If we have a box that contains 1000000 balls numbered from 1 to 1000000.
if we take "K" balls without replacement. let X be the maximum number and y be the minimum number in the K balls.
What is the expected value E(x-y) as function of "K".
@billobillo
You will never understand this question unless you yourself sit and work with the numbers.
May I suggest that you cut the question down to 100 balls an let K=8.
List the smallest eight numbers. What is $\displaystyle x=?~,~y=?~,~x-y=?$
List the larest eight numbers. What is $\displaystyle x=?~,~y=?~,~x-y=?$
List any eight numbers. What is $\displaystyle x=?~,~y=?~,~x-y=?$
Now what is the maximum for $\displaystyle x$?
Now what is the minimum for $\displaystyle y$?
Now what is $\displaystyle ?\le x-y\le ?$?
The think about number partitions?
When you have done that. Tell us what you find.
The title is a bit misleading...
Try it Moo, but maybe not start with K=8...

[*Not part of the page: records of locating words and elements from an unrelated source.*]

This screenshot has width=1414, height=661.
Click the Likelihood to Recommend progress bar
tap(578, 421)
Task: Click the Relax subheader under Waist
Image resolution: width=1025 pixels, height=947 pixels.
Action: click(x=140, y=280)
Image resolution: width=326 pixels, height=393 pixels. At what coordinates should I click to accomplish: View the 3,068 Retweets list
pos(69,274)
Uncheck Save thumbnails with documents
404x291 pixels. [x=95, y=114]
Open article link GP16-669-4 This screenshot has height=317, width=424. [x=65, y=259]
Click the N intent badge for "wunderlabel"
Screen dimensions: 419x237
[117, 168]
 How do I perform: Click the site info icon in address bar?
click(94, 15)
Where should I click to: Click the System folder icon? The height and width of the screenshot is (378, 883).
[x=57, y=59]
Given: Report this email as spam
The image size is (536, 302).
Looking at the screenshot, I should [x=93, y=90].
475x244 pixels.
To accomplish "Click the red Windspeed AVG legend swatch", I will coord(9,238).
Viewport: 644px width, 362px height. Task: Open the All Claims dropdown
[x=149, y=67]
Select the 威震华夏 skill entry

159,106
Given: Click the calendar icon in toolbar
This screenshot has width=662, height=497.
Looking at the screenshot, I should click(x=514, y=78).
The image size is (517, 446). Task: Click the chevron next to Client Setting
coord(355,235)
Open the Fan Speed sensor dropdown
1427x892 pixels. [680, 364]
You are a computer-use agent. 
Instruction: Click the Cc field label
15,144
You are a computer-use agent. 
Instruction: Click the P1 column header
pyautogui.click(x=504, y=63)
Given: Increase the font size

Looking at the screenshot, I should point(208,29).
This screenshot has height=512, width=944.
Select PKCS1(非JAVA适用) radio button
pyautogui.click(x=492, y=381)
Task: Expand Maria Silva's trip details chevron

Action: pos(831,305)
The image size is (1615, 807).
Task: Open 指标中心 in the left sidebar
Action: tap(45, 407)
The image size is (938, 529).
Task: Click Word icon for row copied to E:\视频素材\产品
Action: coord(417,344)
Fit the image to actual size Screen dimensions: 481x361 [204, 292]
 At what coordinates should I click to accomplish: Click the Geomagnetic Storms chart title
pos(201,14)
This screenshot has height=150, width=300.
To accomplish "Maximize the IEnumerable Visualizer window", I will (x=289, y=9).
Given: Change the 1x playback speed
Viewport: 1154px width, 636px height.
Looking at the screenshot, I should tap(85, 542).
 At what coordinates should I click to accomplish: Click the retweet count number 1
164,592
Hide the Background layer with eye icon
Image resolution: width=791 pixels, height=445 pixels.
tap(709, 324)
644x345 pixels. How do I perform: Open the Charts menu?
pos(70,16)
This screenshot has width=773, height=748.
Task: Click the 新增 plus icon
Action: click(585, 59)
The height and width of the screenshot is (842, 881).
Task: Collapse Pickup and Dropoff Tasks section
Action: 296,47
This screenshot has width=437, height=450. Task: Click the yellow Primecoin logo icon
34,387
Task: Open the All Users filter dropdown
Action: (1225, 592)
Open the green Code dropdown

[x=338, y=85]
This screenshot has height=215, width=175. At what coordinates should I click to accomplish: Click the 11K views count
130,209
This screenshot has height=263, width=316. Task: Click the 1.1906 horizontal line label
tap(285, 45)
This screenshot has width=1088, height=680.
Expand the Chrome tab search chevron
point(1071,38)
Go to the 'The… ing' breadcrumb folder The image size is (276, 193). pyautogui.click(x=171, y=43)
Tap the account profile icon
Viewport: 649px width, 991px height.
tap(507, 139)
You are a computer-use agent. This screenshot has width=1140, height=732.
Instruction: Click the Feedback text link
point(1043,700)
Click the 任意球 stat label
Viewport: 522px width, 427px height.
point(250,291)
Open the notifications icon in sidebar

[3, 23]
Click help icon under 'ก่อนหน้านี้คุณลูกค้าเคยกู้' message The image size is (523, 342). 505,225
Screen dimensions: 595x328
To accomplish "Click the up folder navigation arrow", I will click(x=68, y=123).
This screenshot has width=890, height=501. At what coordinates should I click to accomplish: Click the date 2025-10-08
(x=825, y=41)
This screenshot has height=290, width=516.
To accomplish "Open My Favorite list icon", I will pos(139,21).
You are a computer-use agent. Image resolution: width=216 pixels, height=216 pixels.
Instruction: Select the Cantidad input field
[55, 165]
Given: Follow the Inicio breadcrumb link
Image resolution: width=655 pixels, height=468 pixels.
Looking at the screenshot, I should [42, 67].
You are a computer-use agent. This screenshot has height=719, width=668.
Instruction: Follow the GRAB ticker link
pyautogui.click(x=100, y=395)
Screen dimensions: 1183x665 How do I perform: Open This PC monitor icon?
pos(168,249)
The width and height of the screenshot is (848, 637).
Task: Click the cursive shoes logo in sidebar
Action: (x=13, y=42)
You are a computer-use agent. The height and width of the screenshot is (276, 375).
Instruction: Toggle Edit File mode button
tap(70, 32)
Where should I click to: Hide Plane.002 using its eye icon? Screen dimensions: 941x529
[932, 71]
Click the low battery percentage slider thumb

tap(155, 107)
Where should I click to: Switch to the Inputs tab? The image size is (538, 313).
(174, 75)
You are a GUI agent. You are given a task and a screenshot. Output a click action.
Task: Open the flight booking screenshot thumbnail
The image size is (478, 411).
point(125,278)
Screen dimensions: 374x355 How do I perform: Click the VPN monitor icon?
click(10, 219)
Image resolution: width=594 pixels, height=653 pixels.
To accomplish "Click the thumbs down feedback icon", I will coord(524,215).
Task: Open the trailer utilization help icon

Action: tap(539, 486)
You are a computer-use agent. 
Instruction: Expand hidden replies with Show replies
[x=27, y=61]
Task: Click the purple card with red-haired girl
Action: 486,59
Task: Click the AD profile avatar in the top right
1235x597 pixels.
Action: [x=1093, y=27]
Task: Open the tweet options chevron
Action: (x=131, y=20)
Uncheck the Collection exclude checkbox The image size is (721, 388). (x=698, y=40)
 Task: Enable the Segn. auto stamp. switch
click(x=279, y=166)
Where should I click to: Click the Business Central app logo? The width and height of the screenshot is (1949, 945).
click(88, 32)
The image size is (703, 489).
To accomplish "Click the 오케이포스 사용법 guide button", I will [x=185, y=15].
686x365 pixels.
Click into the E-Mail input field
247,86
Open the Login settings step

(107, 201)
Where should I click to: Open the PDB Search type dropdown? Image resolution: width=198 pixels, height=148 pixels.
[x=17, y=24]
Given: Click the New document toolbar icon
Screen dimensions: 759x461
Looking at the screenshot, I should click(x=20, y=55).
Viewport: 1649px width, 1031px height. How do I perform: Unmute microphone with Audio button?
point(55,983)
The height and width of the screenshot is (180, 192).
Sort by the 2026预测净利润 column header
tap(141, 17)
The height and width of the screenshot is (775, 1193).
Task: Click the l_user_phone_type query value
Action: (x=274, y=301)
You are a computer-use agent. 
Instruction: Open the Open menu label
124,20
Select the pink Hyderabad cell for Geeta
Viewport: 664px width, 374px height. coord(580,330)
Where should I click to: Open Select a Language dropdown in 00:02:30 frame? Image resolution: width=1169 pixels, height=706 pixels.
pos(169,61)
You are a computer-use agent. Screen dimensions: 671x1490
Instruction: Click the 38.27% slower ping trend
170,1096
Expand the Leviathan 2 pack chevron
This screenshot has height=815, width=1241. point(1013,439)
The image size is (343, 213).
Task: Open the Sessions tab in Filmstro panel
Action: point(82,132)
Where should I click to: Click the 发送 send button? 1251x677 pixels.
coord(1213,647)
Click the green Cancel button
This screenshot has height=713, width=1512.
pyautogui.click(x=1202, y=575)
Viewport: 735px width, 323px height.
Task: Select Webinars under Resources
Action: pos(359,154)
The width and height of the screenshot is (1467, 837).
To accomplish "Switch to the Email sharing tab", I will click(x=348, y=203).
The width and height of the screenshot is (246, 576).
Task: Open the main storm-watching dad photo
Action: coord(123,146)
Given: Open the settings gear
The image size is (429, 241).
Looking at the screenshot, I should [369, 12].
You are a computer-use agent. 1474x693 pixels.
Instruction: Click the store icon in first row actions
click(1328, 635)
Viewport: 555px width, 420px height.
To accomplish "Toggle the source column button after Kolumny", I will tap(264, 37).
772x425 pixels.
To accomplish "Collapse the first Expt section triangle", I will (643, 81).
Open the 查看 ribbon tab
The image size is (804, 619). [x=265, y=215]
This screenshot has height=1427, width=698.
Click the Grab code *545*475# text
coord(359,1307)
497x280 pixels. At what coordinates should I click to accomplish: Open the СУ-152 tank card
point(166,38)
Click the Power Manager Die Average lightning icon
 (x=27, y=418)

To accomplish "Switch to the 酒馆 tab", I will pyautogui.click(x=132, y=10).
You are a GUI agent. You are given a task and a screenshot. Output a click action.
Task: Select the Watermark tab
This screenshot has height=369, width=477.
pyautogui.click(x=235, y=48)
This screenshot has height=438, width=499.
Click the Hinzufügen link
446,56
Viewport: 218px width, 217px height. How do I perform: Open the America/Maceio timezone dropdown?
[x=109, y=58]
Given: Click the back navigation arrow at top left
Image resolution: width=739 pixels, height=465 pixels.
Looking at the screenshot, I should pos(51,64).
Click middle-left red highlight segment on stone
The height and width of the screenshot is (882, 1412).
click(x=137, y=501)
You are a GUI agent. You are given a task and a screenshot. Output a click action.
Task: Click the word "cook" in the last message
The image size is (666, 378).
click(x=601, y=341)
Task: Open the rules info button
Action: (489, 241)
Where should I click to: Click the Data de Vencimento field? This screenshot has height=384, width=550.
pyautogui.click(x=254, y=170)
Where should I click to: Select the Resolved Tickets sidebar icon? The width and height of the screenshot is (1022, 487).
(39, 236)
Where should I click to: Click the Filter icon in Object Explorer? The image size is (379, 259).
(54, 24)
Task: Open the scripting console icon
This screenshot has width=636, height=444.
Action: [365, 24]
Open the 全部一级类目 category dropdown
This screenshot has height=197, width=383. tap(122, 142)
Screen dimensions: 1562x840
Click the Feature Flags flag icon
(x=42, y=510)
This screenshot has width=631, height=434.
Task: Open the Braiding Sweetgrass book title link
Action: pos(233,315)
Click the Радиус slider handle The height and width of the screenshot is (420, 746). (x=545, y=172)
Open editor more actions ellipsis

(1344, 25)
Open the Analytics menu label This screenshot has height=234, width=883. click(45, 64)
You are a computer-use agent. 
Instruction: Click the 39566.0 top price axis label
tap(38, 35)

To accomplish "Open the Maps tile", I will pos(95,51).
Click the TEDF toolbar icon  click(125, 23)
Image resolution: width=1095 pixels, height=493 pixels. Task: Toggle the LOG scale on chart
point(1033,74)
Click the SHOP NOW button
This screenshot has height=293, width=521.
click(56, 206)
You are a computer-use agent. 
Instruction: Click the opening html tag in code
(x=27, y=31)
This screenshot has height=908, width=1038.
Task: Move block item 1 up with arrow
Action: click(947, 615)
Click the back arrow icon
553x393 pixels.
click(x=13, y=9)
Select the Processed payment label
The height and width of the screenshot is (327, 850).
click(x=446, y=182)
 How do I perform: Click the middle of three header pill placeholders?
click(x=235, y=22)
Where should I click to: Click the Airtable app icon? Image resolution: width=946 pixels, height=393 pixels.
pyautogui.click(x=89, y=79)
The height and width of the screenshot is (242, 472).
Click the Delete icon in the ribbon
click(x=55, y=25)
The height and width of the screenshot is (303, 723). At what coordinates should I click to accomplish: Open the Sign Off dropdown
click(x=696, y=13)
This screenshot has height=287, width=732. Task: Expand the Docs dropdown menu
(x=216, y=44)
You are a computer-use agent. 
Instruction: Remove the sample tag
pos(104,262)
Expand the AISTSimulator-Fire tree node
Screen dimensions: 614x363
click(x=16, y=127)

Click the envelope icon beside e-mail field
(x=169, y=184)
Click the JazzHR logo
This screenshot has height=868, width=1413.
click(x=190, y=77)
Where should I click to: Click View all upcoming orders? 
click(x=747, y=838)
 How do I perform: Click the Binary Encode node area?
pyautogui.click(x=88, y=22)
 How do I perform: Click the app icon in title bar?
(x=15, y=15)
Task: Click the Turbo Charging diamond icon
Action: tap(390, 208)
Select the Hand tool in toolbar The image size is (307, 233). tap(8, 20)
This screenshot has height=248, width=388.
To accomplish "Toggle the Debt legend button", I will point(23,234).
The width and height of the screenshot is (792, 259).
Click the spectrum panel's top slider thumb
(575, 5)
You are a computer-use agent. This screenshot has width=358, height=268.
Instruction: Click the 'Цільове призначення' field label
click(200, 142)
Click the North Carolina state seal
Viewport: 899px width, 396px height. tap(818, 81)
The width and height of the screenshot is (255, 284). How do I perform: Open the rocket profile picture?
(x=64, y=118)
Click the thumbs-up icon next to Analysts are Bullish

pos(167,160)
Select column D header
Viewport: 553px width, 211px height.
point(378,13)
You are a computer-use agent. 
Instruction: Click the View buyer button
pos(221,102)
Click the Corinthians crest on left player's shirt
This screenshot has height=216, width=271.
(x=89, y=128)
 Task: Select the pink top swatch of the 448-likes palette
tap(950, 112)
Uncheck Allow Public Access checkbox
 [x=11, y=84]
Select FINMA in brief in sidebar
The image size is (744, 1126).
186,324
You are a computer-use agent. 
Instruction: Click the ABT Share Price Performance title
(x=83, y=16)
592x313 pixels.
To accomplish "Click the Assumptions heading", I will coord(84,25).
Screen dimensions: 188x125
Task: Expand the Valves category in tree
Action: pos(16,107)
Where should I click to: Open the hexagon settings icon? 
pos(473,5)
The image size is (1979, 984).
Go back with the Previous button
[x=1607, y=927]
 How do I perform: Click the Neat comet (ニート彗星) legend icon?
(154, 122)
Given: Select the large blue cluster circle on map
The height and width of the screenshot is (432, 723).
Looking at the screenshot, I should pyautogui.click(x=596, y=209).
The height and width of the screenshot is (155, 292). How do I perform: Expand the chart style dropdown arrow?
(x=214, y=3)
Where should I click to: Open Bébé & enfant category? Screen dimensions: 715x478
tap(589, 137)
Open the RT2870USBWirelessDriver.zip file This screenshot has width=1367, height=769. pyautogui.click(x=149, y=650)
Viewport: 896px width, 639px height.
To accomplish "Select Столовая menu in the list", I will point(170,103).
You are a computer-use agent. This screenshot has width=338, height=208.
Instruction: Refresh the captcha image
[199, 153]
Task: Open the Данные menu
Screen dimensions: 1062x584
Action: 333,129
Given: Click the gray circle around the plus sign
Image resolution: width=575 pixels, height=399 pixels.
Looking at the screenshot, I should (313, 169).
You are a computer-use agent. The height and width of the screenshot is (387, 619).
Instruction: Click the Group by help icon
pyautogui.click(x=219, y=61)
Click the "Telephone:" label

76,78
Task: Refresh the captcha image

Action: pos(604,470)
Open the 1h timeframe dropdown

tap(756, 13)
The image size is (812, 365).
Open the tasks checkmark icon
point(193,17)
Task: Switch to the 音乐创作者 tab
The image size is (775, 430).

if K=2, you draw 2 balls out of 100, what is the expected value of the bigger numbered ball?
Now you draw 3 balls...
Then you should get it by now.
prove by using principle of symmetry
The set $\displaystyle \{1,2,3,4,5,6,7,8\}$ has $\displaystyle x=8,~y=1,~\&~x-y=7$
The set $\displaystyle \{93,94,95,96,97,98,99,100\}$ has $\displaystyle x=100,~y=93,~\&~x-y=7$.
The set $\displaystyle \{1,24,37,45,50,61,87,100\}$ has $\displaystyle x=100,~y=1,~\&~x-y=99$
Clearly $\displaystyle 7\le~x-y~\le 99$
Now $\displaystyle \mathcal{P}(x-y=99)=\dfrac{\binom{98}{6}}{\binom{100}{8}}$.
Thanks for your replies, before posting this topic, I worked on a sample of 7 balls with K=3 and I was able to find E(x) and E(y) as function of K but not E(x-y),
I'm not a math specialist but I guess that x and y are not independent events, any suggestions?